- _What to do_:
Extract all data as written.

(Collected data)
================================

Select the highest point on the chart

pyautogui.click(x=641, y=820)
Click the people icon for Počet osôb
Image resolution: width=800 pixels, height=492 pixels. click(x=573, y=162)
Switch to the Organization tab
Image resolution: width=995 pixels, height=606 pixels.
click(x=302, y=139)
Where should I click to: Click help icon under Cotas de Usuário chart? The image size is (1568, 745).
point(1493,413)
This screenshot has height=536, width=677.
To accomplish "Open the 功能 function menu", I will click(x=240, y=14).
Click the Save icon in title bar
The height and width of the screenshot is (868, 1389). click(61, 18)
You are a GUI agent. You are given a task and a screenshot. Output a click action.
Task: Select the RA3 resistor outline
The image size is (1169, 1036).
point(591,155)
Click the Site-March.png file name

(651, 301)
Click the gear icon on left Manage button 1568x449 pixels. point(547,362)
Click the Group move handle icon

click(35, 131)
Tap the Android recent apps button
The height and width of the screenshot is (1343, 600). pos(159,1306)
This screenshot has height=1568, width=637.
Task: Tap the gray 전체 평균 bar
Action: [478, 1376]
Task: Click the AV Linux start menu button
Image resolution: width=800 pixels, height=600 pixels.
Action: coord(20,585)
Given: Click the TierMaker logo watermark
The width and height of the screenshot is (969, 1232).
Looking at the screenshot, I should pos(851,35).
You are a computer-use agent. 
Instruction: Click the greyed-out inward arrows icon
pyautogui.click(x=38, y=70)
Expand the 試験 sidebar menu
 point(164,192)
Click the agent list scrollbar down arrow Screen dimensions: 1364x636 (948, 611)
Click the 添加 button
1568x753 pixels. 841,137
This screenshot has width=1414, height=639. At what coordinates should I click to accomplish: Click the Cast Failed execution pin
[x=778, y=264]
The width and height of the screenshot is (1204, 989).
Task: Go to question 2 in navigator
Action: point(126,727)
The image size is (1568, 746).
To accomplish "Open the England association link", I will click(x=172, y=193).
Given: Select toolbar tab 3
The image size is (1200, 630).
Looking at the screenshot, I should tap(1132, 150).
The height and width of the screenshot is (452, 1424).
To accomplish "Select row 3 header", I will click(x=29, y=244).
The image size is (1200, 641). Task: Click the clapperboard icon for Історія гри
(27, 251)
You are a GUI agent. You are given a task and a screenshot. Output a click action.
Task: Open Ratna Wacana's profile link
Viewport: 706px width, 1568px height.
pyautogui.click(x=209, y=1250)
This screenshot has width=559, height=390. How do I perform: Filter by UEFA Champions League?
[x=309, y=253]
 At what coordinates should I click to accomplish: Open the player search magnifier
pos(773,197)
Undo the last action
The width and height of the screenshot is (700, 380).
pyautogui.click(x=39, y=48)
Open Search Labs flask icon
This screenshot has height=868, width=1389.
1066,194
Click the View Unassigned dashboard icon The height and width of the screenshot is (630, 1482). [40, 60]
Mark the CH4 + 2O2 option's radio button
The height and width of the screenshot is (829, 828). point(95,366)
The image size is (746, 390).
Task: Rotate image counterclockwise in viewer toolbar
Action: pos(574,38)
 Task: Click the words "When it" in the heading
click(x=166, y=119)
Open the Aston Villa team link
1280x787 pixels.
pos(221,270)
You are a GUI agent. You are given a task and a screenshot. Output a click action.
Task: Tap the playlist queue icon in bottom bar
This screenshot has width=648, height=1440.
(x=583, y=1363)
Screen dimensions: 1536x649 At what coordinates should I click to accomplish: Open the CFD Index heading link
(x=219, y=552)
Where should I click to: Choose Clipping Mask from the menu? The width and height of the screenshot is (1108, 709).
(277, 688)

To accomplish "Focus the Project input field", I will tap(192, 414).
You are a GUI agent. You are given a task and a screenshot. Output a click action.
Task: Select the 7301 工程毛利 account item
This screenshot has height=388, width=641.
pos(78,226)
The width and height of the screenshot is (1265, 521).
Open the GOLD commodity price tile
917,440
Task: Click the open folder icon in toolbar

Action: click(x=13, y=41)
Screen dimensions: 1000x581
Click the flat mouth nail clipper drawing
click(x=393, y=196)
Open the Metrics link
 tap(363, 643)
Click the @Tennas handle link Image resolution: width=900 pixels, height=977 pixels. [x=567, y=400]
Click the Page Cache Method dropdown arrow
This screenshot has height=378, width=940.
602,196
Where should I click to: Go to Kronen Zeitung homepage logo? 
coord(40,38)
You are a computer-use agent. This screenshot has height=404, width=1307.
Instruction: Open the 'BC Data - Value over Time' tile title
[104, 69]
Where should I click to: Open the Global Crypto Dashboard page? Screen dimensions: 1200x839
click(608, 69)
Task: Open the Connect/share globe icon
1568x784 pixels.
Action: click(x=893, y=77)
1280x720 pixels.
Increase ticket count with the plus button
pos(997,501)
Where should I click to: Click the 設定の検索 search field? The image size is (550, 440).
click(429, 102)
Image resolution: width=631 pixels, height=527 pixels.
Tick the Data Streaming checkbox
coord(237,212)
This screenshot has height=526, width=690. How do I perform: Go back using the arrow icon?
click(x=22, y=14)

================================

- _Written answer_:
Select the highest point on the chart

pyautogui.click(x=641, y=820)
Click the people icon for Počet osôb
Image resolution: width=800 pixels, height=492 pixels. click(x=573, y=162)
Switch to the Organization tab
Image resolution: width=995 pixels, height=606 pixels.
click(x=302, y=139)
Where should I click to: Click help icon under Cotas de Usuário chart? The image size is (1568, 745).
point(1493,413)
This screenshot has height=536, width=677.
To accomplish "Open the 功能 function menu", I will click(x=240, y=14).
Click the Save icon in title bar
The height and width of the screenshot is (868, 1389). click(61, 18)
You are a GUI agent. You are given a task and a screenshot. Output a click action.
Task: Select the RA3 resistor outline
The image size is (1169, 1036).
point(591,155)
Click the Site-March.png file name

(651, 301)
Click the gear icon on left Manage button 1568x449 pixels. point(547,362)
Click the Group move handle icon

click(35, 131)
Tap the Android recent apps button
The height and width of the screenshot is (1343, 600). pos(159,1306)
This screenshot has height=1568, width=637.
Task: Tap the gray 전체 평균 bar
Action: [478, 1376]
Task: Click the AV Linux start menu button
Image resolution: width=800 pixels, height=600 pixels.
Action: coord(20,585)
Given: Click the TierMaker logo watermark
The width and height of the screenshot is (969, 1232).
Looking at the screenshot, I should pos(851,35).
You are a computer-use agent. 
Instruction: Click the greyed-out inward arrows icon
pyautogui.click(x=38, y=70)
Expand the 試験 sidebar menu
 point(164,192)
Click the agent list scrollbar down arrow Screen dimensions: 1364x636 (948, 611)
Click the 添加 button
1568x753 pixels. 841,137
This screenshot has width=1414, height=639. At what coordinates should I click to accomplish: Click the Cast Failed execution pin
[x=778, y=264]
The width and height of the screenshot is (1204, 989).
Task: Go to question 2 in navigator
Action: point(126,727)
The image size is (1568, 746).
To accomplish "Open the England association link", I will click(x=172, y=193).
Given: Select toolbar tab 3
The image size is (1200, 630).
Looking at the screenshot, I should tap(1132, 150).
The height and width of the screenshot is (452, 1424).
To accomplish "Select row 3 header", I will click(x=29, y=244).
The image size is (1200, 641). Task: Click the clapperboard icon for Історія гри
(27, 251)
You are a GUI agent. You are given a task and a screenshot. Output a click action.
Task: Open Ratna Wacana's profile link
Viewport: 706px width, 1568px height.
pyautogui.click(x=209, y=1250)
This screenshot has width=559, height=390. How do I perform: Filter by UEFA Champions League?
[x=309, y=253]
 At what coordinates should I click to accomplish: Open the player search magnifier
pos(773,197)
Undo the last action
The width and height of the screenshot is (700, 380).
pyautogui.click(x=39, y=48)
Open Search Labs flask icon
This screenshot has height=868, width=1389.
1066,194
Click the View Unassigned dashboard icon The height and width of the screenshot is (630, 1482). [40, 60]
Mark the CH4 + 2O2 option's radio button
The height and width of the screenshot is (829, 828). point(95,366)
The image size is (746, 390).
Task: Rotate image counterclockwise in viewer toolbar
Action: pos(574,38)
 Task: Click the words "When it" in the heading
click(x=166, y=119)
Open the Aston Villa team link
1280x787 pixels.
pos(221,270)
You are a GUI agent. You are given a task and a screenshot. Output a click action.
Task: Tap the playlist queue icon in bottom bar
This screenshot has width=648, height=1440.
(x=583, y=1363)
Screen dimensions: 1536x649 At what coordinates should I click to accomplish: Open the CFD Index heading link
(x=219, y=552)
Where should I click to: Choose Clipping Mask from the menu? The width and height of the screenshot is (1108, 709).
(277, 688)

To accomplish "Focus the Project input field", I will tap(192, 414).
You are a GUI agent. You are given a task and a screenshot. Output a click action.
Task: Select the 7301 工程毛利 account item
This screenshot has height=388, width=641.
pos(78,226)
The width and height of the screenshot is (1265, 521).
Open the GOLD commodity price tile
917,440
Task: Click the open folder icon in toolbar

Action: click(x=13, y=41)
Screen dimensions: 1000x581
Click the flat mouth nail clipper drawing
click(x=393, y=196)
Open the Metrics link
 tap(363, 643)
Click the @Tennas handle link Image resolution: width=900 pixels, height=977 pixels. [x=567, y=400]
Click the Page Cache Method dropdown arrow
This screenshot has height=378, width=940.
602,196
Where should I click to: Go to Kronen Zeitung homepage logo? 
coord(40,38)
You are a computer-use agent. This screenshot has height=404, width=1307.
Instruction: Open the 'BC Data - Value over Time' tile title
[104, 69]
Where should I click to: Open the Global Crypto Dashboard page? Screen dimensions: 1200x839
click(608, 69)
Task: Open the Connect/share globe icon
1568x784 pixels.
Action: click(x=893, y=77)
1280x720 pixels.
Increase ticket count with the plus button
pos(997,501)
Where should I click to: Click the 設定の検索 search field? The image size is (550, 440).
click(429, 102)
Image resolution: width=631 pixels, height=527 pixels.
Tick the Data Streaming checkbox
coord(237,212)
This screenshot has height=526, width=690. How do I perform: Go back using the arrow icon?
click(x=22, y=14)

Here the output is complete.